Do your research and put in the effort of calculating these instead of opting for ‘herd behaviour’.
This is a term financial analysts use to describe the behaviour of investors and individuals who buy stock just because a lot of other people are.
For example, the price of gold went up as many people began to pull out of risky company stocks that were losing sales and investing the same money into safe commodities like gold.
Due to this sudden increase in demand, the price of gold went up.
However, the commodity’s price is still fluctuating and only time will tell whether the price will go back down or not once businesses start getting on their feet again.
As for investing in public companies, when you have the complete information available, it’s best to do the grunt work yourself rather than follow others.

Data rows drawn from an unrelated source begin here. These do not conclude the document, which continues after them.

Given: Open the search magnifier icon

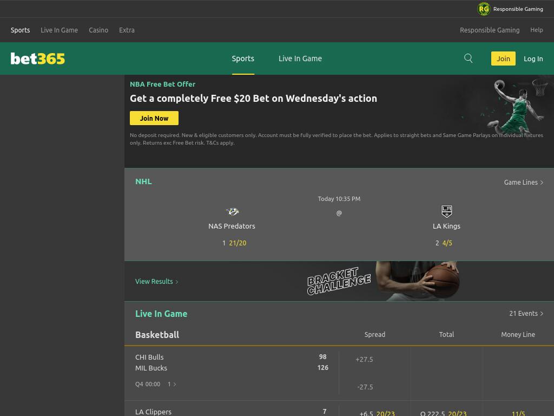Looking at the screenshot, I should coord(468,59).
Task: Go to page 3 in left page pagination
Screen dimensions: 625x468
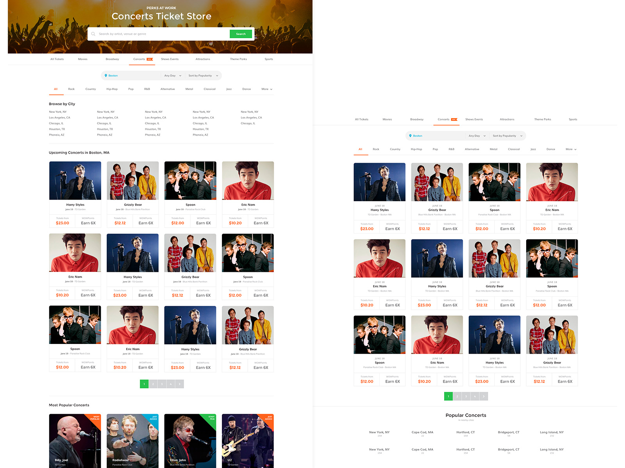Action: (162, 384)
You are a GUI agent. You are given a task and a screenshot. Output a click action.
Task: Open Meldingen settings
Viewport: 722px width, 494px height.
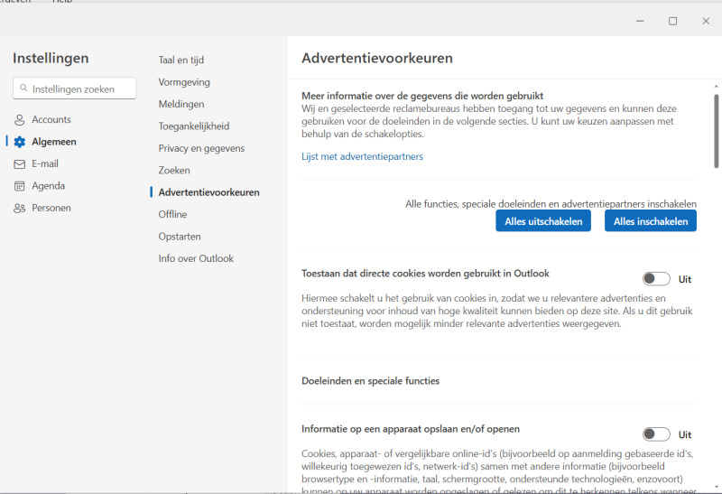tap(181, 104)

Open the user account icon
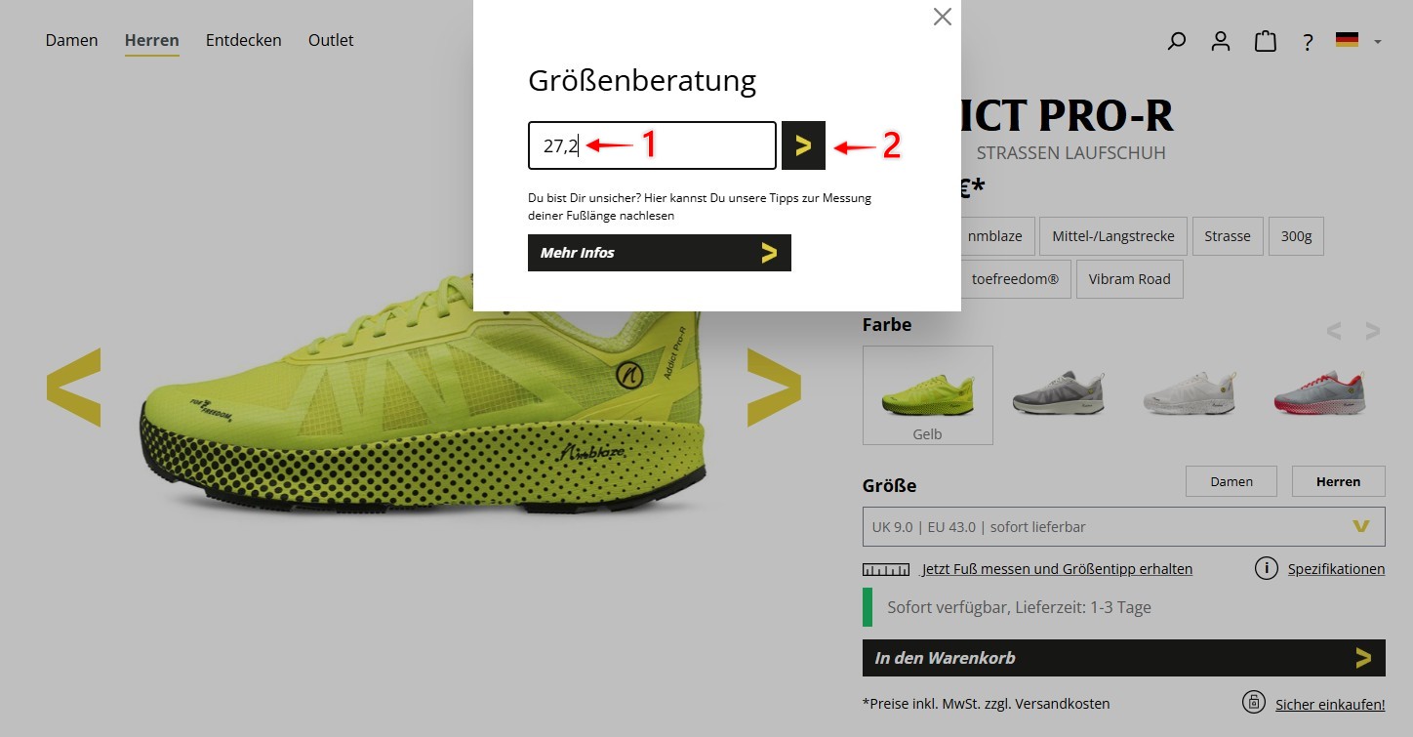[1221, 41]
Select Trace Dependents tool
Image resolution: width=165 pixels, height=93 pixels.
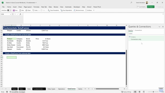[66, 10]
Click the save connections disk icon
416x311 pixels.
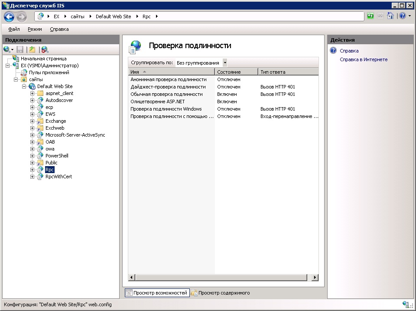click(20, 49)
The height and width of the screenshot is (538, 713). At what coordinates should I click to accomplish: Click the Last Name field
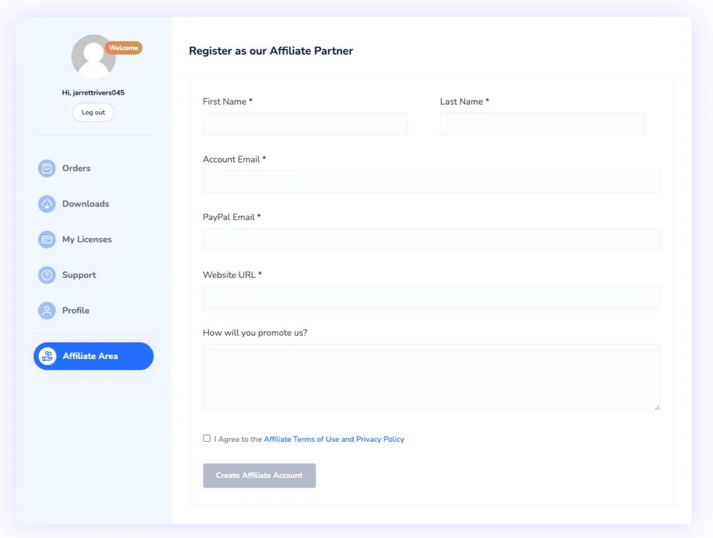click(x=543, y=123)
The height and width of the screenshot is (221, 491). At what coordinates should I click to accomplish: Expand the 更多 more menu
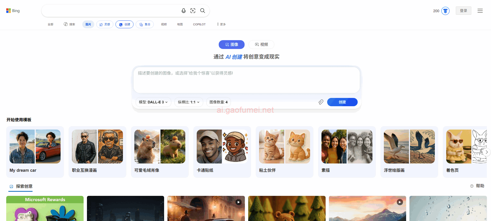point(221,24)
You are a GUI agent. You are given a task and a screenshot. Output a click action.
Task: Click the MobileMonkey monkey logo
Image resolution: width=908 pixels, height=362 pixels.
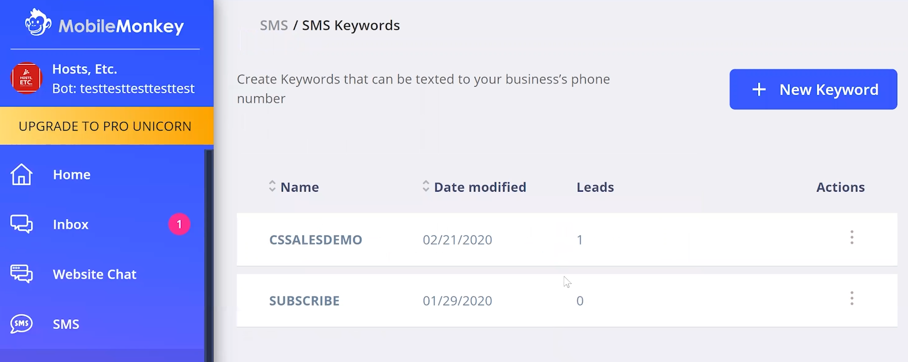point(38,23)
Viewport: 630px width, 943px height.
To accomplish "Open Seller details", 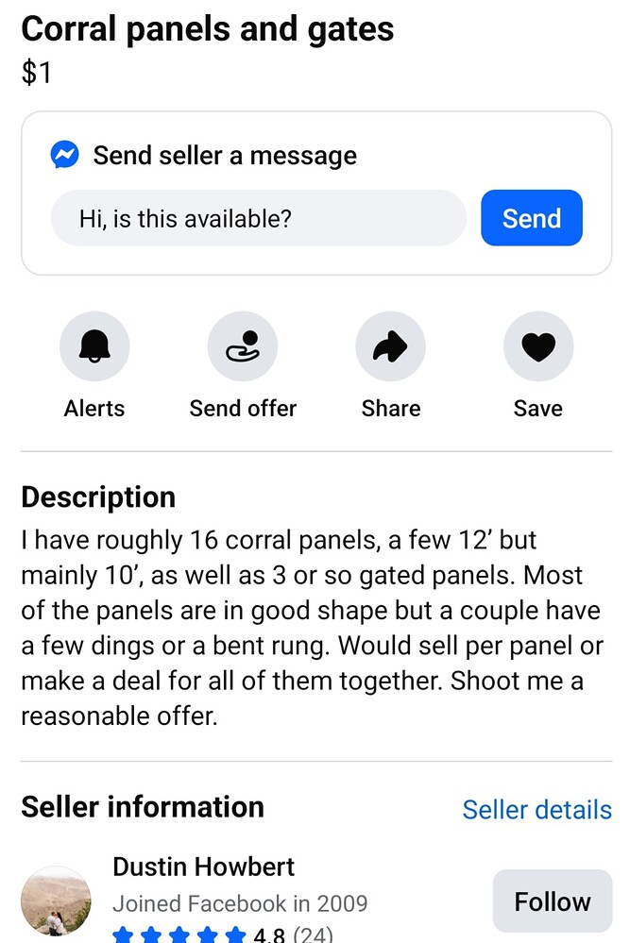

Many people were investing in Apple uptil now, but due to COVID-19, the tech giant’s sales declined sharply as production plants remained closed for months.
That is why you need to think smartly about the long term benefits of your investments.
Safer investments will yield less, but investments with high returns are also very risky – meaning that there is a good chance you could lose your money.
As a financial analyst, I can tell you that neither option is better than the other.
It always depends on a case-to-case basis and luck plays a big role in investments, so do your research and then hope for the best!